To enable field extraction, the database user must have the find privilege on Collections. The connector uses this privilege to read collection documents and sample data to understand schema structure and infer field types. For details on configuring user permissions, see Create database user.

What privileges are required for a custom MongoDB role?

When creating a custom role for the MongoDB connector, the role must grant the following privileges:

  • listDatabases - to list all existing databases in the cluster.
  • listCollections - to list collections in a database.
  • collStats - to retrieve collection metadata such as average document size, document count, and more.
  • dbStats - to retrieve statistics for a given database.
  • find - this action provides read permission on the collection data. Atlan requires this action to read collection documents and derive field information, as the connector samples document data to understand schema structure and infer field types.

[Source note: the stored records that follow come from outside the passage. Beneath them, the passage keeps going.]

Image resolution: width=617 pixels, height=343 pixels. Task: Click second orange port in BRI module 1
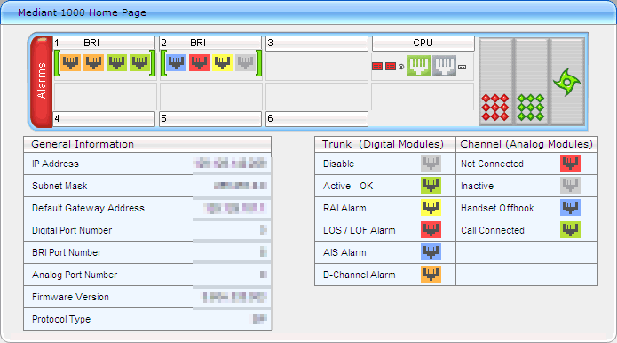click(93, 62)
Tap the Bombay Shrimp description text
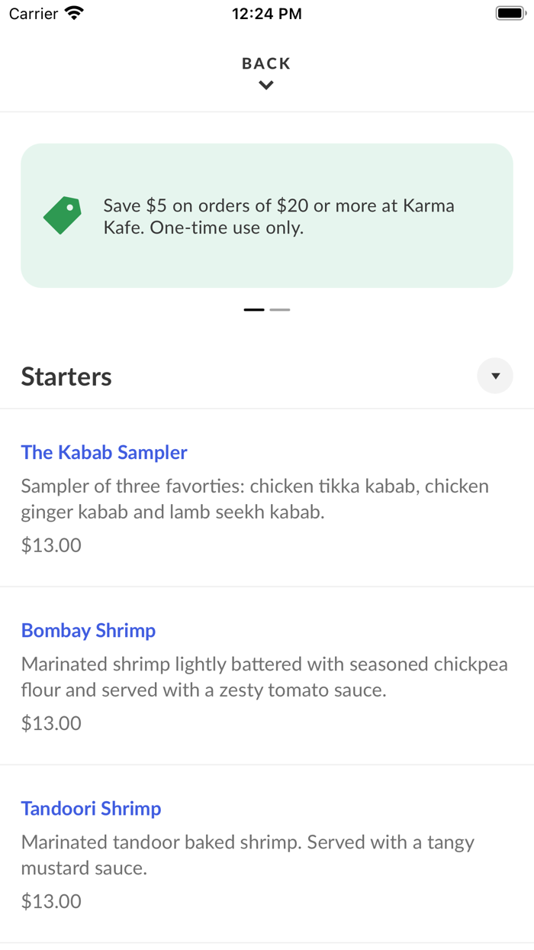The width and height of the screenshot is (534, 950). [x=265, y=677]
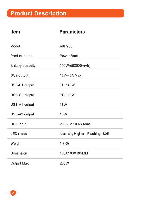Select the 192Wh(60000mAh) text
This screenshot has width=150, height=200.
(x=75, y=66)

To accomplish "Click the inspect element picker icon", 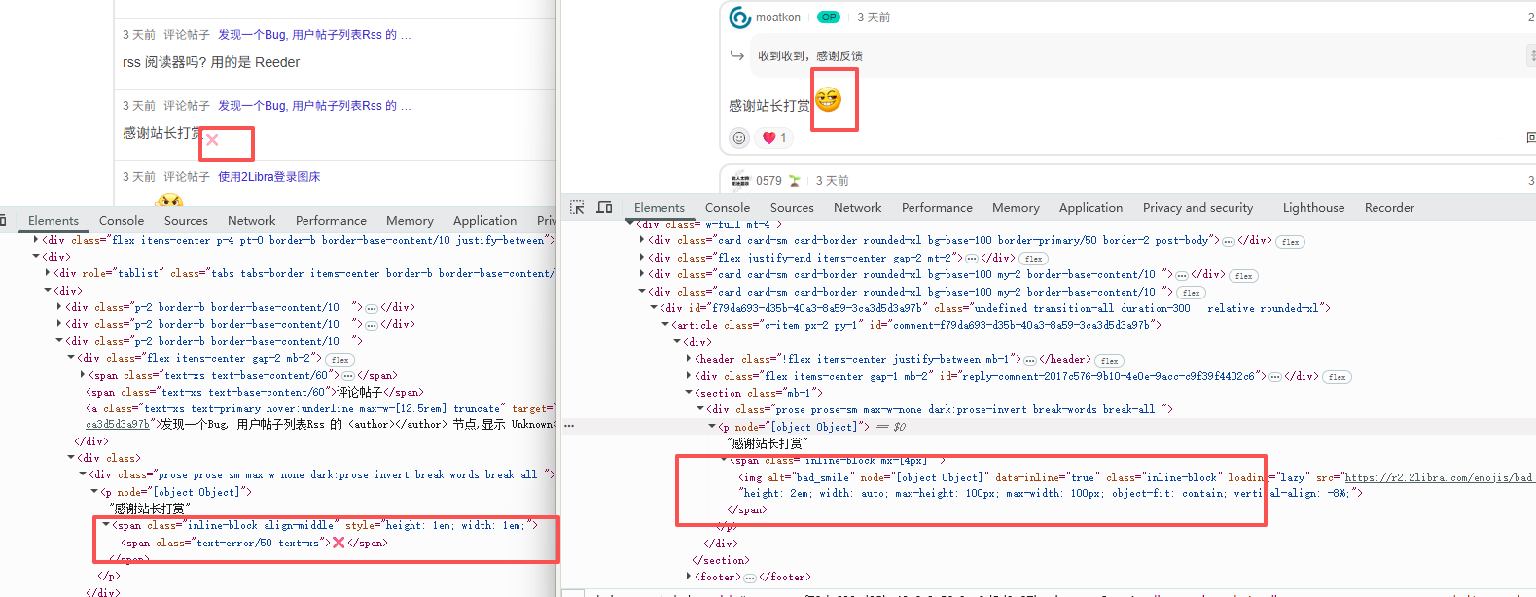I will click(577, 208).
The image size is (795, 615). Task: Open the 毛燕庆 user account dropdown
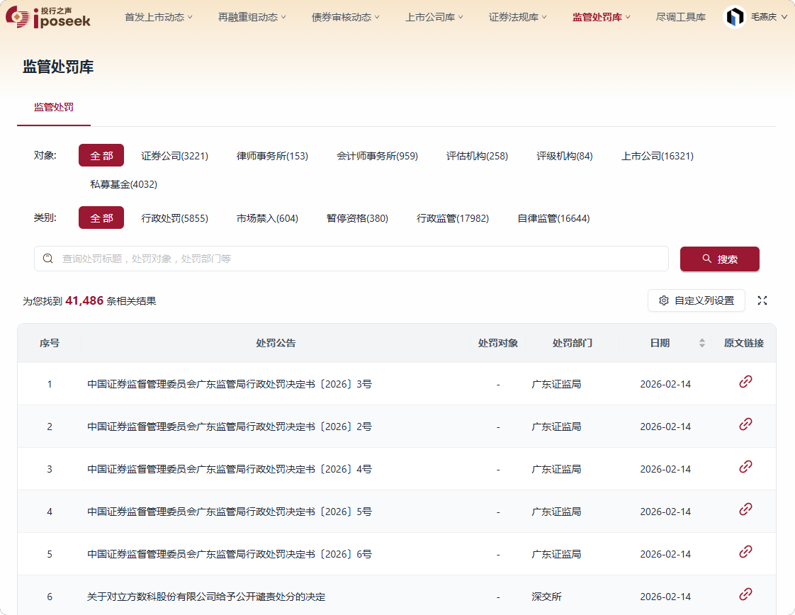pyautogui.click(x=769, y=17)
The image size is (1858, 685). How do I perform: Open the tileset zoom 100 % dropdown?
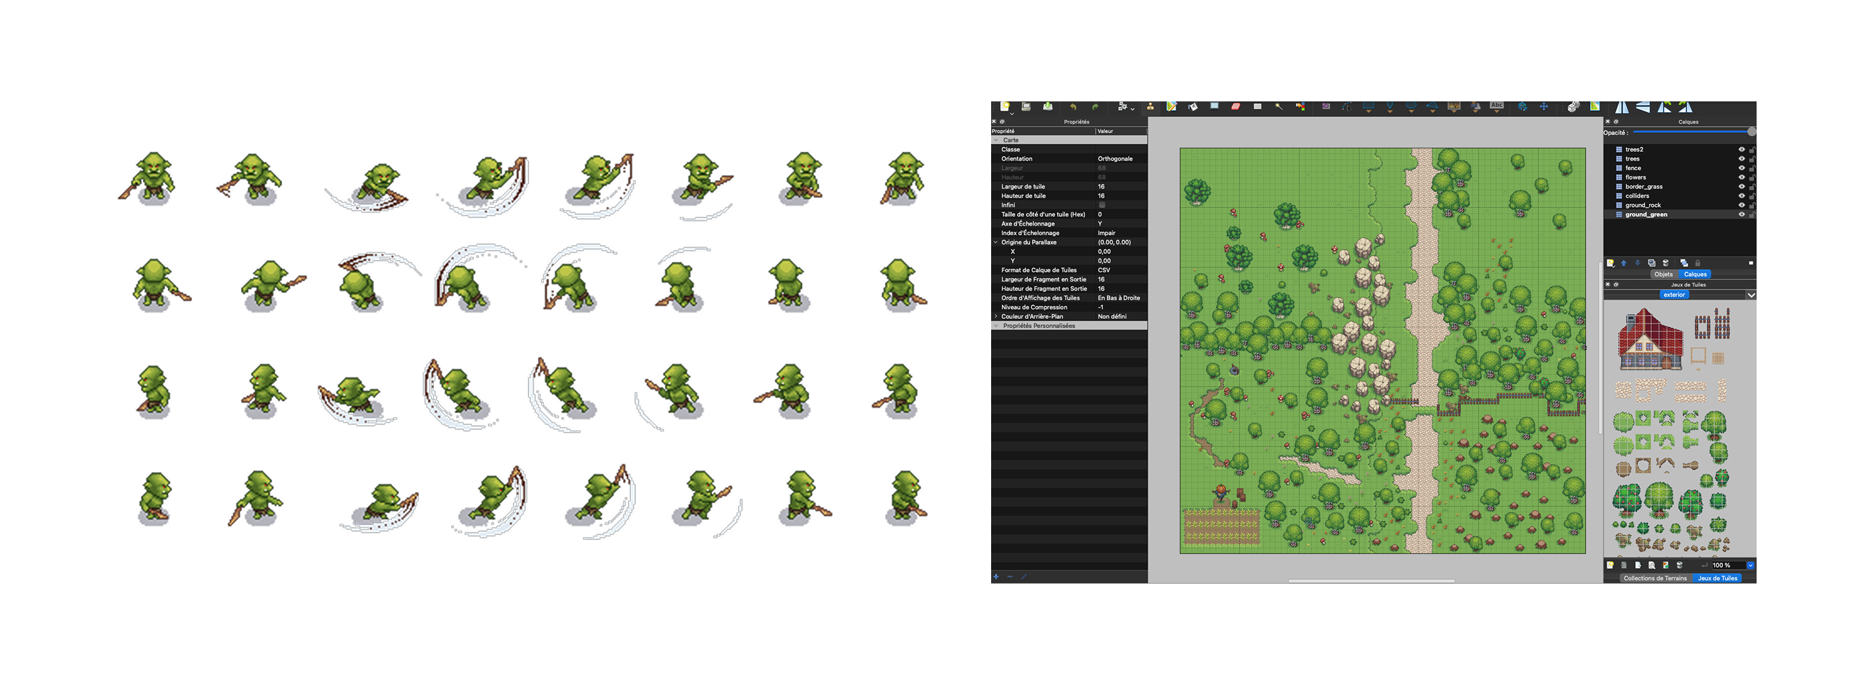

For details on creating a custom role with these privileges, see Create database user in the setup guide.

How do MongoDB roles determine user permissions?

The MongoDB connector requires the find privilege on Collections to extract field information by sampling documents and running inference rules. The permissions of the database user are determined by the role assigned to that user.

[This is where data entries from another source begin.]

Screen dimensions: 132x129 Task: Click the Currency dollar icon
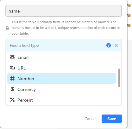(x=12, y=89)
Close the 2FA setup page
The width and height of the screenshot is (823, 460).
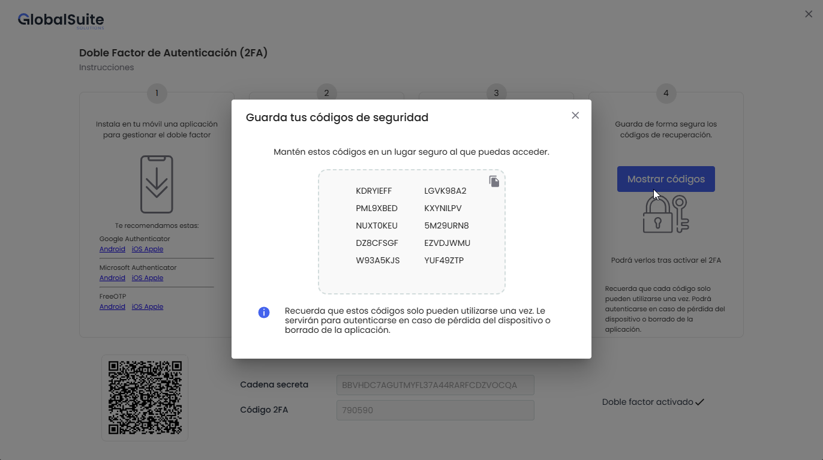tap(808, 14)
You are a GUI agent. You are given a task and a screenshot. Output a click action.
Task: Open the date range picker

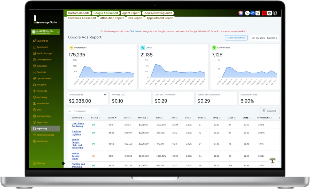264,38
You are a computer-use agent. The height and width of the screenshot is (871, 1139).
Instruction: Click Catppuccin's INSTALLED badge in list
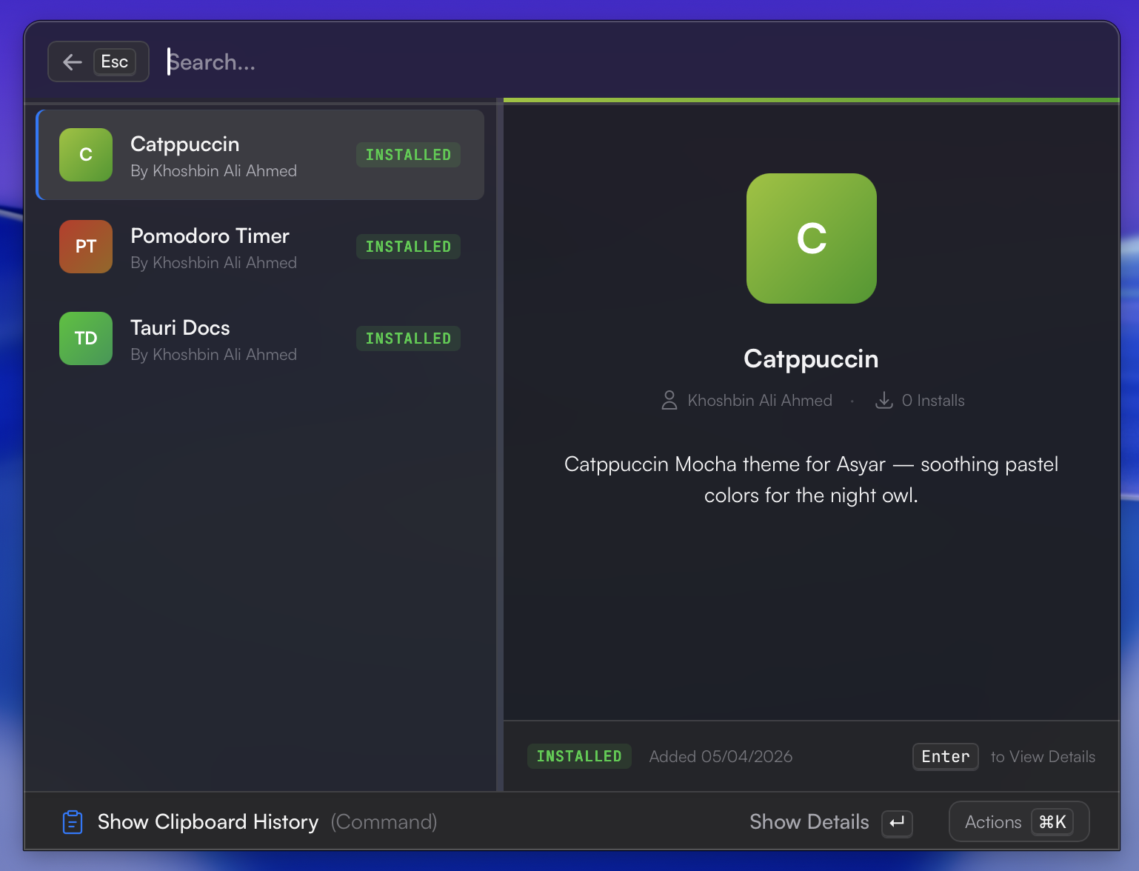click(x=408, y=155)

When you create a database user for the connector, you can assign either:

  • A built-in role (such as readAnyDatabase and clusterMonitor) that automatically includes all required privileges
  • A custom role that you define with specific privileges for fine-grained access control

Both approaches must include the find privilege on Collections to enable field extraction. For details on how field extraction works, see How does the connector extract field information?. For steps on creating a database user with the appropriate role, see Create database user in the setup guide.

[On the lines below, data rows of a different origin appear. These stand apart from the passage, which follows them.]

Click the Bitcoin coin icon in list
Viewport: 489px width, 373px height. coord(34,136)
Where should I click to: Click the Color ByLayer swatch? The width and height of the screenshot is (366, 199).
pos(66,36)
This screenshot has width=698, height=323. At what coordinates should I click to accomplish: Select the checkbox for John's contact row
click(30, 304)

What happens when read permission on Collections is missing?

If the database user doesn't have read permission (the find action) on Collections, only basic metadata is cataloged in Atlan:

  • Databases: Database names and basic statistics are cataloged
  • Collections: Collection names and basic statistics (document count, size, etc.) are cataloged
  • Columns: Column information isn't available because the connector can't access collection documents to derive field information

The connector requires the find privilege to read collection data and extract field information by sampling documents and running inference rules. Without read permissions, the connector can't access collection documents, so it can't extract field names, types, or nested schema information.

To get complete metadata extraction including column-level information, grant the database user the find privilege on the Collections you want to crawl. For detailed steps on configuring user permissions, see Create database user.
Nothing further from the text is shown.